> **EXTRAIT À LIRE**:
____________

Si vous parvenez à persuader quelqu’un de la culpabilité de sa conduite et que vous réussissiez à lui inspirer de la peur, vous en faites un être faible que vous pouvez facilement dominer (une recette utilisée notamment par toutes les sectes!)

Au temps jadis, des moutons paissaient paisiblement dans un pâturage. Soudain, des lions surgirent de la forêt et se précipitèrent sur le troupeau. Cette prairie se retrouva empourprée du sang des moutons.
Les lions s’installèrent, privant les moutons de liberté. Les moutons souffrirent énormément, étant à la merci des lions. Ils se réunirent pour parler de la situation.
L’un d’entre eux, intelligent, sagace et astucieux, fit ces réflexions : « Par la force nous ne pouvons pas échapper aux lions. Nous ne pouvons pas non plus nous transformer en lions. Mais le rendre insconscient de sa nature, cela est possible ! » Les moutons acceptèrent de relever le défi.

Le mouton inspiré se mit à prêcher aux lions assoiffés de sang. Il s’écria : « Ô, vous qui complotez le mal, pensez à votre bien ! Celui qui est violent et brutal est un tyran. Les êtres justes se nourrissent d’herbe. Le végétarien plaît à Dieu. Vos dents pointues sont une honte pour vous. Le paradis n’est que pour les faibles. Il est mal d’aspirer au bien-être matériel. Les pauvres plaisent davantage à Dieu que les riches. Au lieu de tuer des moutons, tuez votre moi et vous serez récompensés. Si vous n’oubliez pas votre moi, vous devez être fous. Fermez vos yeux, bouchez vos oreilles, fermez vos lèvres, afin que vos pensées puissent atteindre le plus haut du ciel ! Ce pâturage n’est rien. Ne vous bercez pas d’illusions. » Ainsi parla le mouton rusé.

Et ce qui devait arriver arriva. Les lions, épuisés par leur durs efforts, commencèrent lentement à adopter la religion des moutons. Il s’accoutumèrent à manger de l’herbe. Leurs dents s’émoussèrent peu à peu et le phosphore terrifiant de leurs yeux disparut. Petit à petit, le courage abandonna leurs coeurs. Ils perdirent le pouvoir de gouverner, ils perdirent leur réputation, leur prestige et leur fortune. Leur force corporelle diminua tandis que leur crainte spirituelle augmenta. La peur de la mort et du jugement divin les priva de courage. La peur produisit beaucoup de maladies jusqu’ici inconnues : la pauvreté, la pusillanimité, l’étroitesse d’esprit.

Les moutons avaient réussi à endormir les lions. Les lions appelèrent leur déclin « la culture morale ».

____________

> **DONNÉES**:
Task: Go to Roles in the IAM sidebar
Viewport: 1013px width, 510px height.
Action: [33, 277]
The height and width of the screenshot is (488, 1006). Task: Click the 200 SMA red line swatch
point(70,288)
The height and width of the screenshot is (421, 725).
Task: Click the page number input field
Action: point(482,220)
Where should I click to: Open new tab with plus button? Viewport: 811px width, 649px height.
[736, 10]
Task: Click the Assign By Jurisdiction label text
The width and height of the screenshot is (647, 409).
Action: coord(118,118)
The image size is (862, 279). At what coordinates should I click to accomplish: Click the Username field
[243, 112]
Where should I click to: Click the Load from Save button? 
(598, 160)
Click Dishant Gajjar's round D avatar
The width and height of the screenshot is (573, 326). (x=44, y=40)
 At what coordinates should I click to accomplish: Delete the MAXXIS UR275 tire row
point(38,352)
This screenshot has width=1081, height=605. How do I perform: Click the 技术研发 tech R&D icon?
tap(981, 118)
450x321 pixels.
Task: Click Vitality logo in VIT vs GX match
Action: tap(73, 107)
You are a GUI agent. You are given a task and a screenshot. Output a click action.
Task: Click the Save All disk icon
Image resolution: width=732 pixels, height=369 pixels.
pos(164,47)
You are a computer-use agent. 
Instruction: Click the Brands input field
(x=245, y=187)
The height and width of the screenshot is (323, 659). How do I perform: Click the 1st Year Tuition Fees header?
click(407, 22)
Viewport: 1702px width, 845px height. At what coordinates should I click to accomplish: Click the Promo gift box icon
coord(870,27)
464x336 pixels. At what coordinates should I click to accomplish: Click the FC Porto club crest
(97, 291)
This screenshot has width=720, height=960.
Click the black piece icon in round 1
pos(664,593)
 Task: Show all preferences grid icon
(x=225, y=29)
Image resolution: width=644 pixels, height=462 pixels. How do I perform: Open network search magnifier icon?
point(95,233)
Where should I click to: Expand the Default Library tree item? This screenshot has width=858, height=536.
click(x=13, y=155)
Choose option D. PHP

____________

> **TÂCHE À RÉALISER**:
Répondez à ces questions sur la fable des lions et des moutons.
(a) Où les moutons paissaient-ils au début de la fable ?
(b) D'après le mouton qui prêche aux lions, de quoi se nourrissent les êtres justes ?
(c) Quel nom les lions donnèrent-ils à leur déclin ?
Les enregistrements ne servent pas ici.

> **EXERCICE TERMINÉ**:
(a) Ils paissaient dans un pâturage.
(b) Les êtres justes se nourrissent d'herbe.
(c) Ils l'appelèrent « la culture morale ».